Habaneros thrive in hot weather. As with all peppers, the habanero does well in an area with good morning sun and in soil with a pH level around 5 to 6 (slightly acidic). The habanero should be watered only when dry. Overly moist soil and roots will produce bitter-tasting peppers.
The habanero is a perennial flowering plant, meaning that with proper care and growing conditions, it can produce flowers (and thus fruit) for many years. Habanero bushes are good candidates for a container garden. In temperate climates, though, it is treated as an annual, dying each winter and being replaced the next spring. In tropical and subtropical regions, the habanero, like other chiles, will produce year round. As long as conditions are favorable, the plant will set fruit continuously.
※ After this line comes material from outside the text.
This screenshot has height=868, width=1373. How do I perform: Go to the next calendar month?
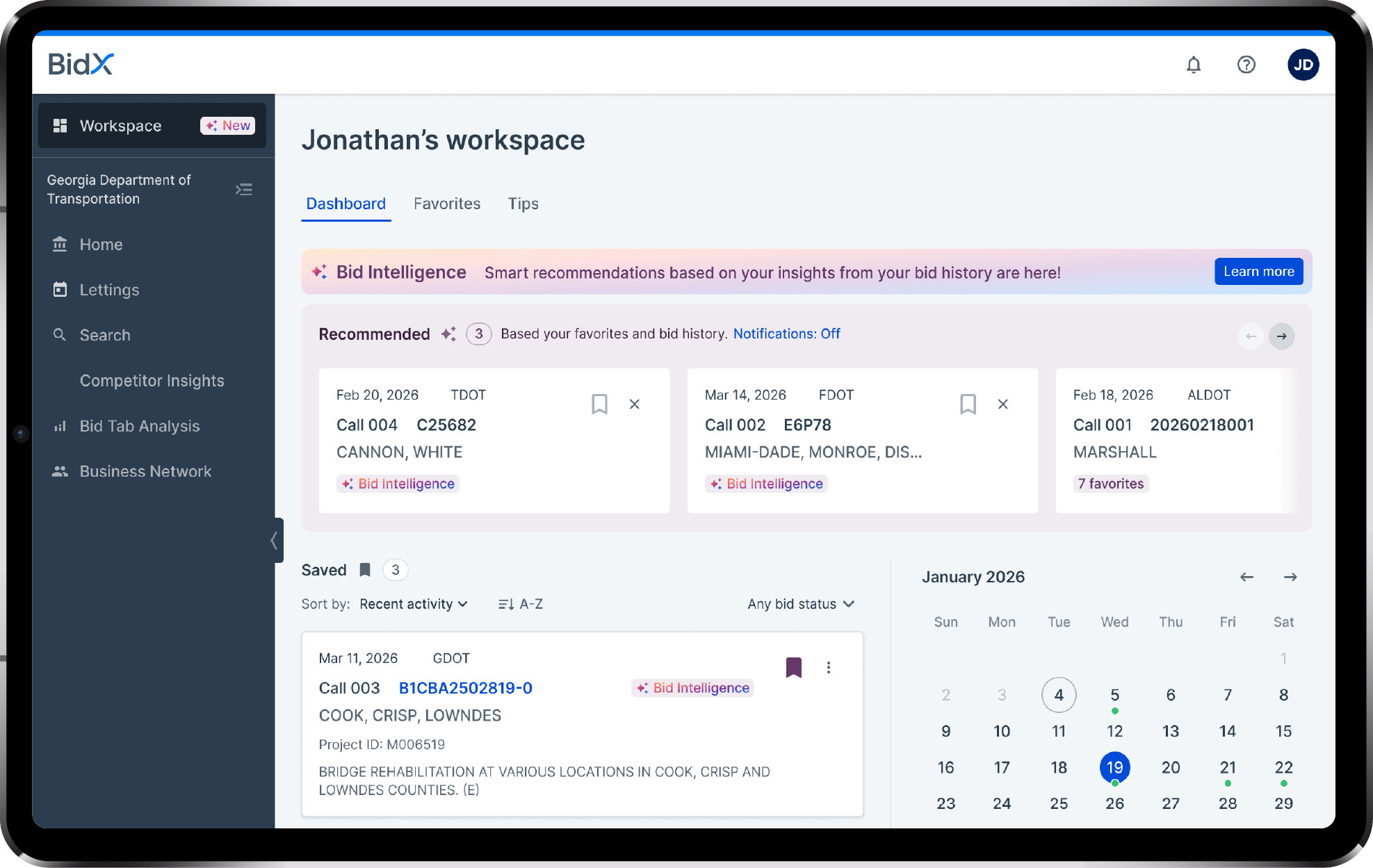coord(1290,577)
Black habanero is an alternative name often used to describe the dark brown variety of habanero chilis. Seeds have been found that are thought to be over 7000 years old. It has an exotic and unusual taste. Small slivers used in cooking can have a dramatic effect on the overall dish. Gourmets delight in its fiery heat and unusual flavor. Black habaneros take considerably longer to grow than other habanero chili varieties. In a dried form, they can be preserved for long periods of time, and can be reconstituted in water then added to sauce mixes. Previously known as habanero negra, or by their Nahuatl name, they were translated into English by spice traders in the 19th century as "black habanero". The word "chocolate" was derived from the Nahuatl word, "xocolatl", and was used in the description as well, but it proved to be unpronounceable to the British traders, so it was simply named "black habanero".